[Stored data entries]
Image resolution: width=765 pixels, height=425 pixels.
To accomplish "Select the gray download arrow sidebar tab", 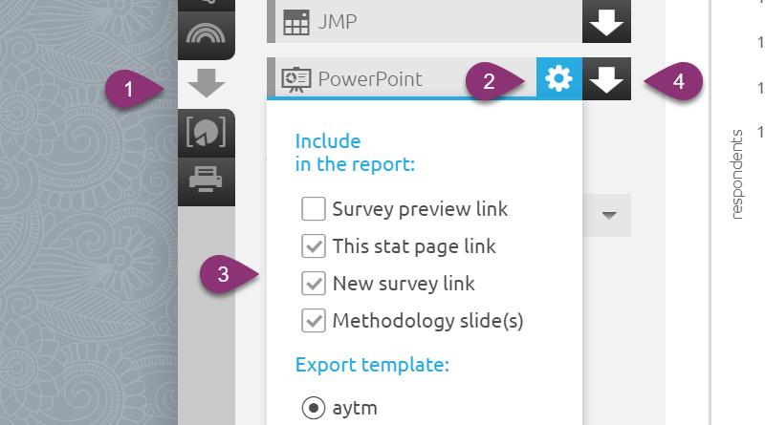I will coord(206,84).
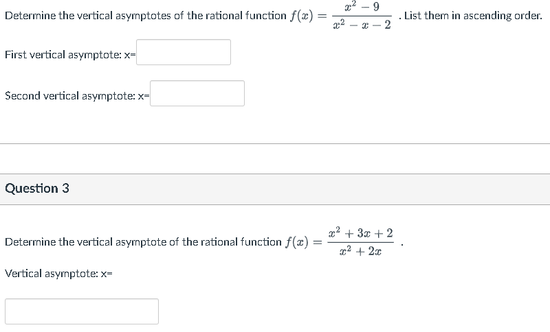This screenshot has width=550, height=332.
Task: Click the Question 3 heading text
Action: click(37, 189)
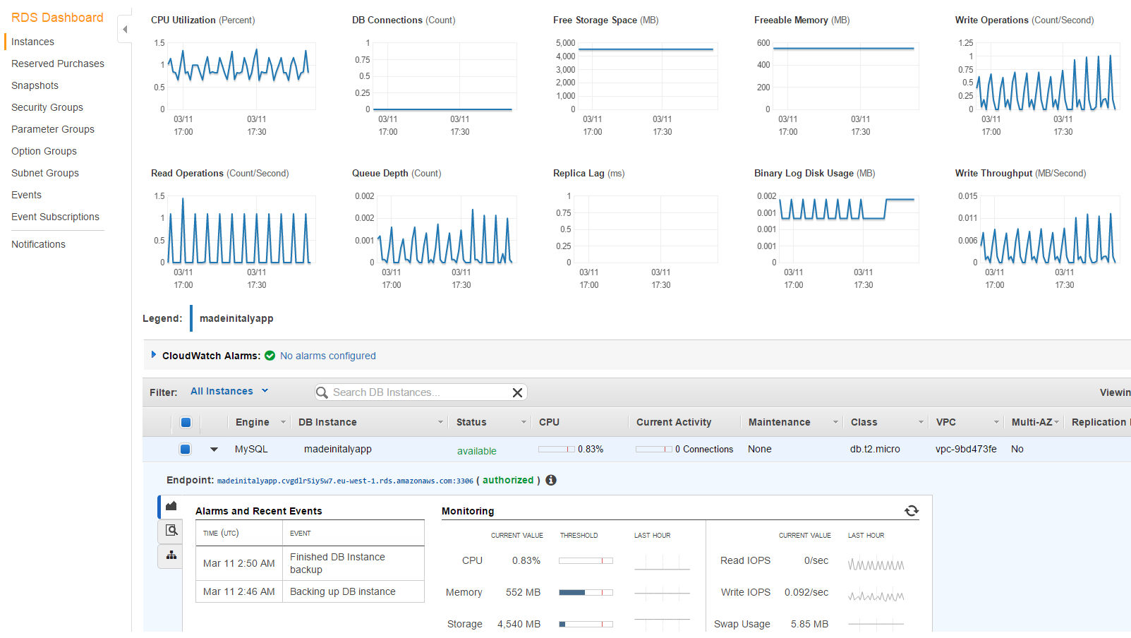Open the endpoint info icon
1131x638 pixels.
point(551,480)
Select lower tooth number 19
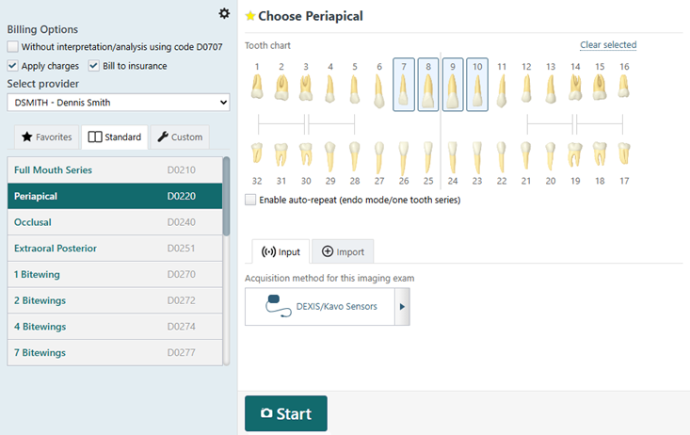The width and height of the screenshot is (690, 435). pyautogui.click(x=575, y=153)
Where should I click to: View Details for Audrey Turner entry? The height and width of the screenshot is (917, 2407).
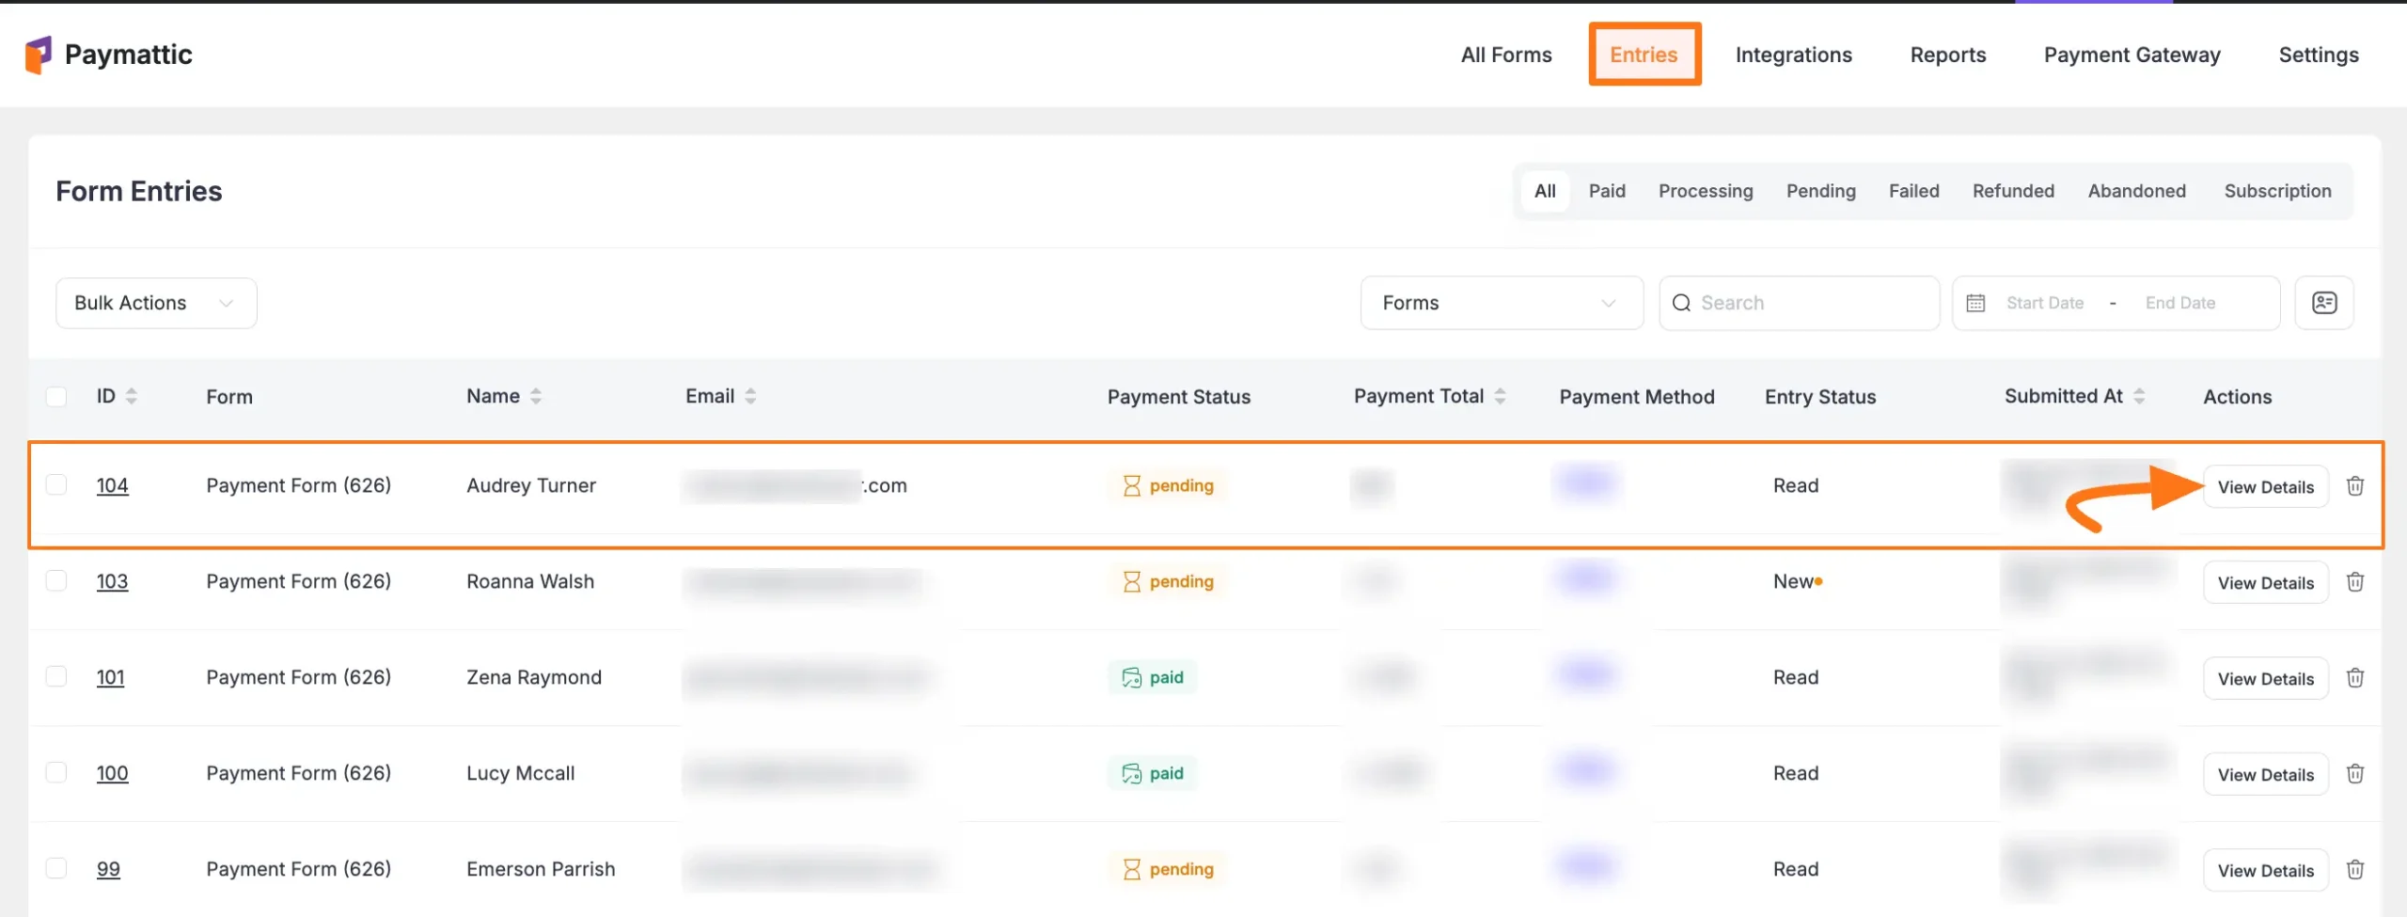tap(2265, 487)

▶ **WORK ORDER**:
Return exactly the lines that begin with the one containing "Where should I" and end with the final line of the data above; include no pictures.

▶ **EXERCISE OUTPUT**:
Where should I click to: View Details for Audrey Turner entry? The height and width of the screenshot is (917, 2407).
tap(2265, 487)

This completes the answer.